TASKS AND EXERCISES ->
• a. Can you return, word for word, the stretch of the superbugs article from "Global Drug Makers" through "of antibiotic-resistant superbugs."?
• b. Could you resume the superbugs article, picking up right after its last sentence?

SELECTED EXTRACT ->
-- Opening Marker --

Global Drug Makers Call For Action On Superbugs
Drugmakers from across the world called governments and industry to join forces to battle the fast-rising threat of antibiotic-resistant superbugs.
In a declaration signed by 83 companies and eight industry associations from 16 countries, they urged governments around the world to support investment in the development of antibiotics, diagnostics, vaccines, and other products to prevent and treat drug-resistant infections.
The appeal, released during an elite annual gathering of billionaires and political leaders in the Swiss ski resort of Davos, addresses deepening concern over the rise of superbugs.
Scientists warned on Nov. 19 of a gene – found in southern China – called MCR-1 that makes bacteria resistant to a class of antibiotics, known as polymyxins, used to fight superbugs.
The gene has since emerged in Denmark, too.

-- Closing Marker --

Items from a dataset ->
-- Opening Marker --

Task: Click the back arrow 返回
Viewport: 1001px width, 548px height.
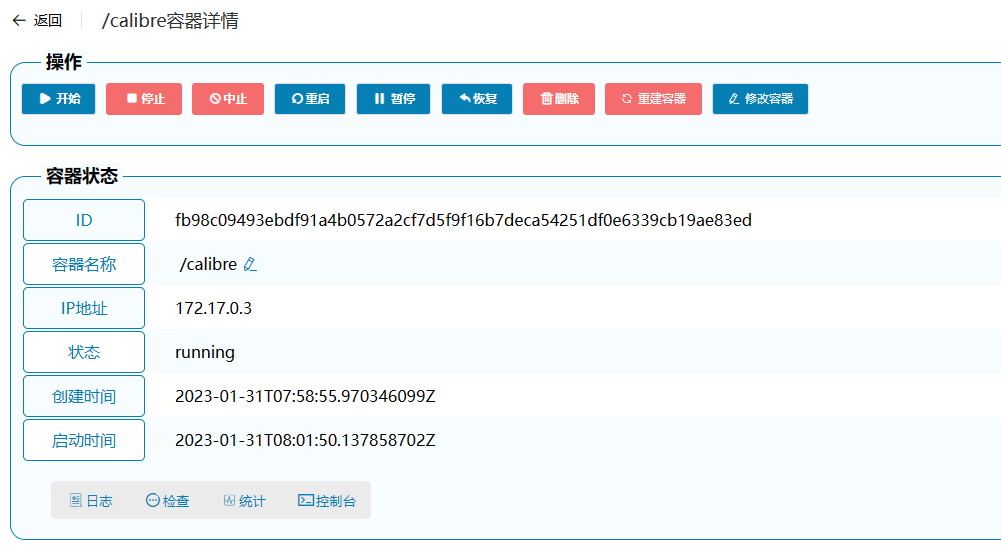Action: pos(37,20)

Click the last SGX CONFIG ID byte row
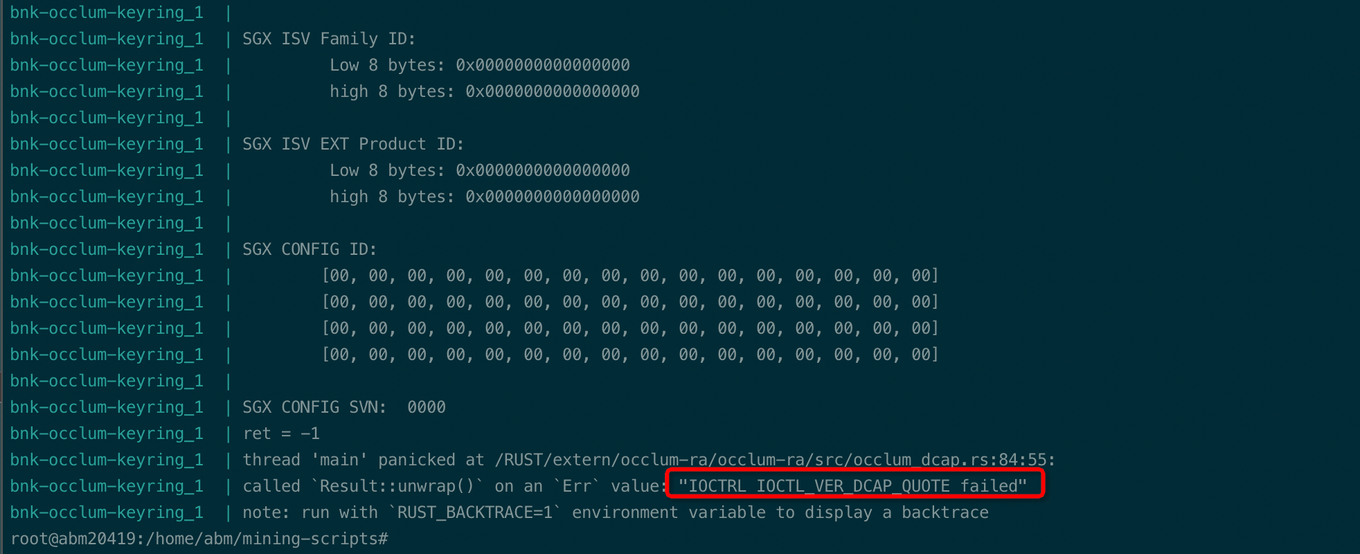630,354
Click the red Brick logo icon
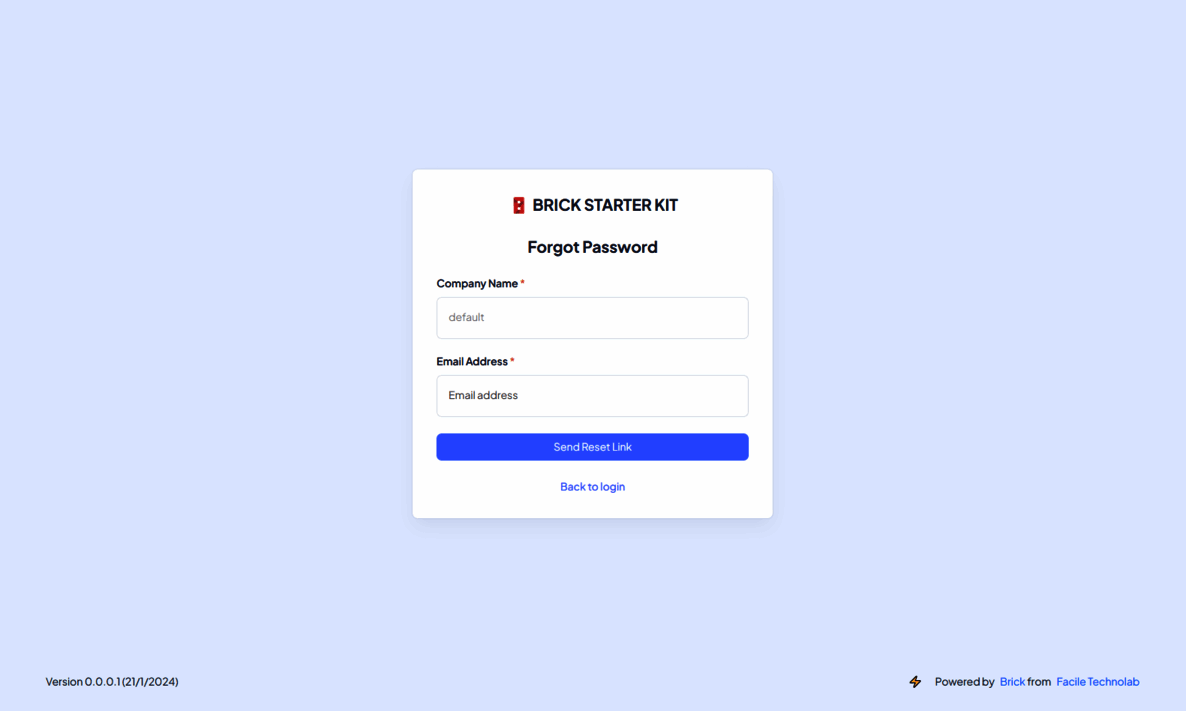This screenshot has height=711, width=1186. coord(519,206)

-- Closing Marker --

EXPECTED RESULTS ->
• a.
Global Drug Makers Call For Action On Superbugs
Drugmakers from across the world called governments and industry to join forces to battle the fast-rising threat of antibiotic-resistant superbugs.

• b.
The declaration, which was signed by heavyweights including Swiss groups Novartis and Roche and the US pharmaceutical manufacturers Pfizer and Merck & Co., also called for governments to ensure the pricing of antibiotics, where appropriate, “more adequately reflects the benefits they bring”.
The companies committed to do more to encourage appropriate use of antibiotics to reduce the risk of bugs developing drug resistance.
“This declaration from industry is a major step forward in establishing a properly global response to the challenges of drug resistance,” said Jim O’Neill, chairman of a British review of the threat, commissioned by Prime Minister David Cameron, and author of a report on superbugs that was discussed in Davos.
“The pharmaceutical industry, as well as society at large, cannot afford to ignore the threat of antibiotic resistance,” he said.
British drug research company RedX Pharma said time was limited.
“There is a doomsday clock ticking, with our supply of effective antibiotics diminishing at an alarming rate,” said RedX Pharma chief executive Neil Murray.
“New ways must be found to support innovation and drug discovery in this critical area.”
Doctors Without Borders, known by their French initials MSF, is witness to the impact of the superbug on people’s lives, said the group’s international president Joanne Liu.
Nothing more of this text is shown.